John Glover is enjoyable as the Trump-Turner type.
Watch out for a tongue-in-cheek performance from Christopher Lee. And stay with it throughout the closing credits.
PASSION, obsession and Timothy Dalton in a wig. It's all in The King's Whore (Pearl, 1.15am), together with the kind of opening half hour that might send you into a deep sleep.
But if you can stick with it, do. The King's Whore may be pretentious in places, but it is also picturesque.
Dalton is the King of Piedmont, northern Italy, and presides over a castle that knocks spots off Versailles.
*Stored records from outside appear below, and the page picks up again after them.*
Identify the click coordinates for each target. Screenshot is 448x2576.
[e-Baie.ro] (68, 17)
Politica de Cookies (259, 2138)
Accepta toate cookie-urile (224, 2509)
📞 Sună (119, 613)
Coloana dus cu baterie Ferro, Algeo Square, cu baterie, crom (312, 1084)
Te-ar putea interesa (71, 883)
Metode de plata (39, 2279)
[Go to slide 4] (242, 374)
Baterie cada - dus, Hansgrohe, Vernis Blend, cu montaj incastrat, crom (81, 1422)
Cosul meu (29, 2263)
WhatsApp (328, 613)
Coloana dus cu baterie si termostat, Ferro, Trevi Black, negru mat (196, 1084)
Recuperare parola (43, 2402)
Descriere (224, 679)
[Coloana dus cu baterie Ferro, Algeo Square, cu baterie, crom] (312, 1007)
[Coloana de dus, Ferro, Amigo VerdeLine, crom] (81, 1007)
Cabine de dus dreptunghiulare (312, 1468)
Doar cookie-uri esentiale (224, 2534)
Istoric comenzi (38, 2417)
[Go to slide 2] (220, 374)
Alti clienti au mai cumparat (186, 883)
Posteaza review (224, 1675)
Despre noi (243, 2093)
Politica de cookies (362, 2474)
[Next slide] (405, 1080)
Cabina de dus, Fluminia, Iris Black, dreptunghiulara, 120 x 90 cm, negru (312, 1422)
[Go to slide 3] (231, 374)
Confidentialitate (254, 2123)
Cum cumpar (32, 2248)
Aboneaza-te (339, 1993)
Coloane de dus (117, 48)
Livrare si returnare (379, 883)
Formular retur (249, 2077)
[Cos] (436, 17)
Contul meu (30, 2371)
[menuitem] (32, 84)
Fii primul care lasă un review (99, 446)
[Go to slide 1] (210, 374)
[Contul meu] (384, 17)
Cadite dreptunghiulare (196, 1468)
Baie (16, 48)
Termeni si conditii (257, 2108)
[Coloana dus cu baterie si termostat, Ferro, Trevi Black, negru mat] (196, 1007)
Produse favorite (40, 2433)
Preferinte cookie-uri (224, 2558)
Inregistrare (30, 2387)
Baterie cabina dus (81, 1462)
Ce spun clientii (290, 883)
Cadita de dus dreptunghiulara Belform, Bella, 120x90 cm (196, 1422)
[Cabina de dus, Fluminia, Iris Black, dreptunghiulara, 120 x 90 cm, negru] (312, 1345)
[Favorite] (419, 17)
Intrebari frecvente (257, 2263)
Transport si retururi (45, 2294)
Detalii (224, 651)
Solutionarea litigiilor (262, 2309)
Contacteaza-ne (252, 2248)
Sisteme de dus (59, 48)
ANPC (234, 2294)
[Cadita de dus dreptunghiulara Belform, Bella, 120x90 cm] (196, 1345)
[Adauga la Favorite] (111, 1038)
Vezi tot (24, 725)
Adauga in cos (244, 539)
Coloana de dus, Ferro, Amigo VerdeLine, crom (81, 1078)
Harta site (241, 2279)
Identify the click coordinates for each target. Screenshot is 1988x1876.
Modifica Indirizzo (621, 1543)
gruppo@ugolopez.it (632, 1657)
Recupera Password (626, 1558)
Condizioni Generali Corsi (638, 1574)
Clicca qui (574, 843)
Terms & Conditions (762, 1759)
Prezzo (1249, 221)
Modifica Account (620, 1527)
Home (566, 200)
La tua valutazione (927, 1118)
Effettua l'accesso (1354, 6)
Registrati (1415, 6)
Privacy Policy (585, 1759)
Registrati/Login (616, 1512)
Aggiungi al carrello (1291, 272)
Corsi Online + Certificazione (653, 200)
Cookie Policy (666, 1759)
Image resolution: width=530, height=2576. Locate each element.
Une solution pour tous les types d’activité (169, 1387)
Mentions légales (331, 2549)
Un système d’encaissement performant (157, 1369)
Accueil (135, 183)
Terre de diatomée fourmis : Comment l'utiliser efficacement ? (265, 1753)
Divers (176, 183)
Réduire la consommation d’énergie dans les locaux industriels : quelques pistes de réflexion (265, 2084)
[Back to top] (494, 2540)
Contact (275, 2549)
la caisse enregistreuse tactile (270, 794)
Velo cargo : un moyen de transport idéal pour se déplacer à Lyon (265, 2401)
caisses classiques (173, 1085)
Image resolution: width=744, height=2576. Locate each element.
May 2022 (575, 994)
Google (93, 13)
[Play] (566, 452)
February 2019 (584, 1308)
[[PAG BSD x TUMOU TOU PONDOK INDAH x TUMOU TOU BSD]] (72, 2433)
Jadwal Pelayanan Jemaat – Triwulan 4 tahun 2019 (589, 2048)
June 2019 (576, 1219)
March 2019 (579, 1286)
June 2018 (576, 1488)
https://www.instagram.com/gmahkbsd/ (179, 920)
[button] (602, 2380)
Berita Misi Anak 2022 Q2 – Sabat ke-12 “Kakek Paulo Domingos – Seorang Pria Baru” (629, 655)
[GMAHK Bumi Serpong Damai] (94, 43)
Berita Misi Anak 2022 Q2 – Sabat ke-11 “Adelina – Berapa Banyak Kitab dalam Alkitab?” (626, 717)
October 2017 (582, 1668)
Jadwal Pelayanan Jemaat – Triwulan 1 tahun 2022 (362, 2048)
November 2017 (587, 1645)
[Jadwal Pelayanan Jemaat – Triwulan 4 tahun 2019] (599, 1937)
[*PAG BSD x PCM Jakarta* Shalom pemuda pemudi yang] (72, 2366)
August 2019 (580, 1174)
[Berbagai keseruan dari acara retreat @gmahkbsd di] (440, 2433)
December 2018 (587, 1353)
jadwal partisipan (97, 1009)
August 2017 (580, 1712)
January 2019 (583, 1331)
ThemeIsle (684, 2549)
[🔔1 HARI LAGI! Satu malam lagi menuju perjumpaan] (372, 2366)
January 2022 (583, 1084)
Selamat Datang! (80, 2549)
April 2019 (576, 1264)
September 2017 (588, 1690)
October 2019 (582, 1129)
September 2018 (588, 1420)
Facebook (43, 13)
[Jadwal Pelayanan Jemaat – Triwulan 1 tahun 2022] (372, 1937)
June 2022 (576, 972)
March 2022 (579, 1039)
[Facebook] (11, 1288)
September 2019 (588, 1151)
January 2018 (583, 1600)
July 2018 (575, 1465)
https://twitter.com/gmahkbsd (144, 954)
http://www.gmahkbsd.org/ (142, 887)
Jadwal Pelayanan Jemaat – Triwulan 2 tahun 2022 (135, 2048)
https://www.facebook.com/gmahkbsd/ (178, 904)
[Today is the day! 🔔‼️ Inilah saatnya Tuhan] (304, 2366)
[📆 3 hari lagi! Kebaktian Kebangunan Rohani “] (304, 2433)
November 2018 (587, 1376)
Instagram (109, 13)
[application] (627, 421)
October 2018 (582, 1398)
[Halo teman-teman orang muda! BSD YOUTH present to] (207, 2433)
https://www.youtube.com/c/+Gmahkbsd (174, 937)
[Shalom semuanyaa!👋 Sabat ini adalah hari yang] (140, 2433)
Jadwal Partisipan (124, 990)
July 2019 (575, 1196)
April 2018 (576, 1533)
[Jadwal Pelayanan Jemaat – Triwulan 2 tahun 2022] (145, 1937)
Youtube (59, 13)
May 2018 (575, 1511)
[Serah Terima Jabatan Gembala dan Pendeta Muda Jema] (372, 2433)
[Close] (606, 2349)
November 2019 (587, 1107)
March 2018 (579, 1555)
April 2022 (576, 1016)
He falls heavily for the wife of his chamberlain (Stephanie Freiss), to the point that he neglects his duties and plunges Piedmont into war with France. This king is Lear with rouge; vain, glorious, naive and ultimately dead. But his death isn't the important thing. It's the way he dies that matters.
IT'S based on a true story and is not short on thrills, but 83 Hours Till Dawn (STAR Plus, 2.00am) could have done with a script. An heiress is kidnapped by a couple of professional psychopaths and incarcerated in a purpose-built tomb. Either they get the money, or she gets her air supply cut off.
TDM in Macau is showing The Outsiders (Channel 2, 8.45pm), the original bratpack film, made by Francis Ford Coppola in 1983 and starring Matt Dillon, Ralph Macchio, Patrick Swayze, Rob Lowe, Emilio Estevez and Tom Cruise. We see life in 60s Oklahoma through the eyes of C Thomas Howell, who likes poetry and Gone With The Wind.
Author S E Hinton, on whose book the film is based, makes a cameo, as does the man with the vocal chords made from broken glass, Tom Waits.
FILMS on Cable Movie Channel: Powerful Four (9.00pm). Hong Kong in the 1950s and corruption is rife, so nothing much has changed. Four righteous police officers team up to fight underworld forces. The star-studded cast includes Hong Kong idols such as Danny Lee, Simon Yam, Ken Cheng Juk-sze and Lee Chi-hung.
I've Heard The Mermaids Singing (1.00am). A strange one this. Slight but impressive first feature from writer-director Patricia Rozema, with Sheila McCarthy as a young woman who has never really been successful at anything - she's organisationally impaired - but lands a job as assistant to an intellectual art gallery owner whom she comes to idolise. The story wanders, but redeems itself at the end.